(Data under study Opens)

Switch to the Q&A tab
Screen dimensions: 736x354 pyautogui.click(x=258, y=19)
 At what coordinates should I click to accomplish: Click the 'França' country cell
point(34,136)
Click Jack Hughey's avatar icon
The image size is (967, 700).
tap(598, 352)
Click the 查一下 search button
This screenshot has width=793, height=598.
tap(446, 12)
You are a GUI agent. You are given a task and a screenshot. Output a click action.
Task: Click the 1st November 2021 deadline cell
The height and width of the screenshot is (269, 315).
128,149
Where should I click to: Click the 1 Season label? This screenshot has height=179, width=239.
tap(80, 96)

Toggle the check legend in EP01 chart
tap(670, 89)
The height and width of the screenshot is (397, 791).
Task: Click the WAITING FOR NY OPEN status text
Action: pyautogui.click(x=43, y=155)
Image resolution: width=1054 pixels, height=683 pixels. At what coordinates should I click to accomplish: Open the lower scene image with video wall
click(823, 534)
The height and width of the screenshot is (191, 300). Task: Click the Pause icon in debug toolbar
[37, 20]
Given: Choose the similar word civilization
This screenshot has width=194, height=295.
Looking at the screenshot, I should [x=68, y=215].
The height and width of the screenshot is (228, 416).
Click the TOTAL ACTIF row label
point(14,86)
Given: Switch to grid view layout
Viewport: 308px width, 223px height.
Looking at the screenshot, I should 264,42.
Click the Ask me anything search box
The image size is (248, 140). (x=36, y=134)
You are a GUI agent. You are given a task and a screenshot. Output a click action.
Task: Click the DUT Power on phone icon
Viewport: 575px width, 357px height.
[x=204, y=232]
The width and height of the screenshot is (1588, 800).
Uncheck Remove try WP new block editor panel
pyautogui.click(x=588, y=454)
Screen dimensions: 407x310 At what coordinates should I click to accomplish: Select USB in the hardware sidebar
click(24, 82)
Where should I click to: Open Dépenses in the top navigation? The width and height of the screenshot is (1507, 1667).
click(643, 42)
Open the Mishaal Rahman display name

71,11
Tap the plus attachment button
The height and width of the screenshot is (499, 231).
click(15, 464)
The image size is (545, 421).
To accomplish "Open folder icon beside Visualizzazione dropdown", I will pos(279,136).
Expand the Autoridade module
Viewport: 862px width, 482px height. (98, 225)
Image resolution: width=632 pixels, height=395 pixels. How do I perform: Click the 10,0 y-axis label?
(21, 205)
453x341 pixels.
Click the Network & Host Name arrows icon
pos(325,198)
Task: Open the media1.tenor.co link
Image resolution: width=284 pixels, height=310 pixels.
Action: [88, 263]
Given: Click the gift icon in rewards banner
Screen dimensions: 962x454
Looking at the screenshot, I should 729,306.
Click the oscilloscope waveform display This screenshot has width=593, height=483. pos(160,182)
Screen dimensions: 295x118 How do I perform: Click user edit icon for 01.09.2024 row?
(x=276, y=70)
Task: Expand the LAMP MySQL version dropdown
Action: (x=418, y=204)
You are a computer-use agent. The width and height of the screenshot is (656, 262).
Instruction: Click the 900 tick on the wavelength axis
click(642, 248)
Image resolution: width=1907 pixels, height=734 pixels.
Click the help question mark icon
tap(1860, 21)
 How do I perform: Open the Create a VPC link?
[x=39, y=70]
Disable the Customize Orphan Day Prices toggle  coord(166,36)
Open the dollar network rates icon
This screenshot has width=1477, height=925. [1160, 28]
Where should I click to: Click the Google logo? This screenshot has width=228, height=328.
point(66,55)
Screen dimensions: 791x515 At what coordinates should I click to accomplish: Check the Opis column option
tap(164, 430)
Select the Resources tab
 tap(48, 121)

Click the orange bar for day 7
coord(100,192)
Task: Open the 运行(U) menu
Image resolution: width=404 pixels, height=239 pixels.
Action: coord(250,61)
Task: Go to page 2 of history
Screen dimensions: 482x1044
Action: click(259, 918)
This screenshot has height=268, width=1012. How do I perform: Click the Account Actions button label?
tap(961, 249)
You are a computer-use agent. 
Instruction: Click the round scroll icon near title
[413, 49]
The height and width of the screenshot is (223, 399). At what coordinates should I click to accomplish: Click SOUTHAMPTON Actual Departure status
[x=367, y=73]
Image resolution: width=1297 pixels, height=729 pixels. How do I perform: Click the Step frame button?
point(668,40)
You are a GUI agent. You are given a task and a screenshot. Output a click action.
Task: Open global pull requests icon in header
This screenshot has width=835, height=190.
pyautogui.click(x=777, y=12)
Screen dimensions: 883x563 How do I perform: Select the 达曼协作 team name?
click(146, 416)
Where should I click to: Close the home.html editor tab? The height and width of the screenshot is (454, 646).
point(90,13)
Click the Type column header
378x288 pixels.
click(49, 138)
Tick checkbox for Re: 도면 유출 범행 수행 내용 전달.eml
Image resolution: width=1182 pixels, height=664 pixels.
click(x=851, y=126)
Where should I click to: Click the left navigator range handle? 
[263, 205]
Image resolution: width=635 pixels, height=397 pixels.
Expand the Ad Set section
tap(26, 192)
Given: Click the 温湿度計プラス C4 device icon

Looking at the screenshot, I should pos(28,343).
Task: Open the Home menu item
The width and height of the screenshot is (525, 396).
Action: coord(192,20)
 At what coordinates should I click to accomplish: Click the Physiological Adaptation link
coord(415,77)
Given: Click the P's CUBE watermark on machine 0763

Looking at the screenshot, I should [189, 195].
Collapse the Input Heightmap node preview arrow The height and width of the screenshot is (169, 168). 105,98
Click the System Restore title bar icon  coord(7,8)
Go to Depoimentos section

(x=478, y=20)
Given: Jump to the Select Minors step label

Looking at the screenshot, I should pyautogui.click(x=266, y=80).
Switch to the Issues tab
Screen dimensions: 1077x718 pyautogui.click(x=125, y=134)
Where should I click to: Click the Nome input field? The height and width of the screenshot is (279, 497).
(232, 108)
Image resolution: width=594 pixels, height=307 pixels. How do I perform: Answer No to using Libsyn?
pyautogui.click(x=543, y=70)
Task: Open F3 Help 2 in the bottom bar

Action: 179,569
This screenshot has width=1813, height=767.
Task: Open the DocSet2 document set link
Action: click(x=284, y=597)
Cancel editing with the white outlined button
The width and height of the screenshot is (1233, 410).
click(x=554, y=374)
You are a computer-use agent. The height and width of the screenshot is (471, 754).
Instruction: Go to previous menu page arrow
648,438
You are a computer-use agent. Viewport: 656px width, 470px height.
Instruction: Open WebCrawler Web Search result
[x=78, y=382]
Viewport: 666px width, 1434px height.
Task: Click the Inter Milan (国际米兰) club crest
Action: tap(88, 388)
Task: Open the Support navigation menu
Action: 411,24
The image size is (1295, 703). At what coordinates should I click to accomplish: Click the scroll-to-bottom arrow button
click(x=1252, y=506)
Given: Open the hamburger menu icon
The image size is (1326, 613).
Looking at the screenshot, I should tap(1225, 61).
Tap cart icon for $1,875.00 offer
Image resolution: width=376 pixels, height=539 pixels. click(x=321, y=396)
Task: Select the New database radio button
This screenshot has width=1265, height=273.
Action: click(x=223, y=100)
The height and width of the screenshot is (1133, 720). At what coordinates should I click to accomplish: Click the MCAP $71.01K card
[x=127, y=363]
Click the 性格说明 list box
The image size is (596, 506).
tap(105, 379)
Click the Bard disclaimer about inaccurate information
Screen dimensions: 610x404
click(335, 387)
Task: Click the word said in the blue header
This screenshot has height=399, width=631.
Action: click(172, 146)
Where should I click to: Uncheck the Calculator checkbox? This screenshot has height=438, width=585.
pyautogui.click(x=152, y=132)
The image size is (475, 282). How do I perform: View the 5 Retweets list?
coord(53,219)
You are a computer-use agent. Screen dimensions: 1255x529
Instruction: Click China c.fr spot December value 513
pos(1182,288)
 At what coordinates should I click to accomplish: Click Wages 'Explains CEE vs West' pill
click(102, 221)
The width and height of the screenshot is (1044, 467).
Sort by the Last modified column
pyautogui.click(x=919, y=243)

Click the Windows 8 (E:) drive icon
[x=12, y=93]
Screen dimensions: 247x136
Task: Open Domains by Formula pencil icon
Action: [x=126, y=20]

(Data under study Closes)

● **What needs to be done**:
Among the entries above, the lines between the ones containing "The width and height of the screenshot is (1588, 800)." and "You are a computer-use agent. The width", inclusive, are to be transcribed exactly. No other line is to be given.

● **Task output**:
The width and height of the screenshot is (1588, 800).
Uncheck Remove try WP new block editor panel
pyautogui.click(x=588, y=454)
Screen dimensions: 407x310 At what coordinates should I click to accomplish: Select USB in the hardware sidebar
click(24, 82)
Where should I click to: Open Dépenses in the top navigation? The width and height of the screenshot is (1507, 1667).
click(643, 42)
Open the Mishaal Rahman display name

71,11
Tap the plus attachment button
The height and width of the screenshot is (499, 231).
click(15, 464)
The image size is (545, 421).
To accomplish "Open folder icon beside Visualizzazione dropdown", I will pos(279,136).
Expand the Autoridade module
Viewport: 862px width, 482px height. (98, 225)
Image resolution: width=632 pixels, height=395 pixels. How do I perform: Click the 10,0 y-axis label?
(21, 205)
453x341 pixels.
Click the Network & Host Name arrows icon
pos(325,198)
Task: Open the media1.tenor.co link
Image resolution: width=284 pixels, height=310 pixels.
Action: [88, 263]
Given: Click the gift icon in rewards banner
Screen dimensions: 962x454
Looking at the screenshot, I should 729,306.
Click the oscilloscope waveform display This screenshot has width=593, height=483. pos(160,182)
Screen dimensions: 295x118 How do I perform: Click user edit icon for 01.09.2024 row?
(x=276, y=70)
Task: Expand the LAMP MySQL version dropdown
Action: (x=418, y=204)
You are a computer-use agent. The width and height of the screenshot is (656, 262).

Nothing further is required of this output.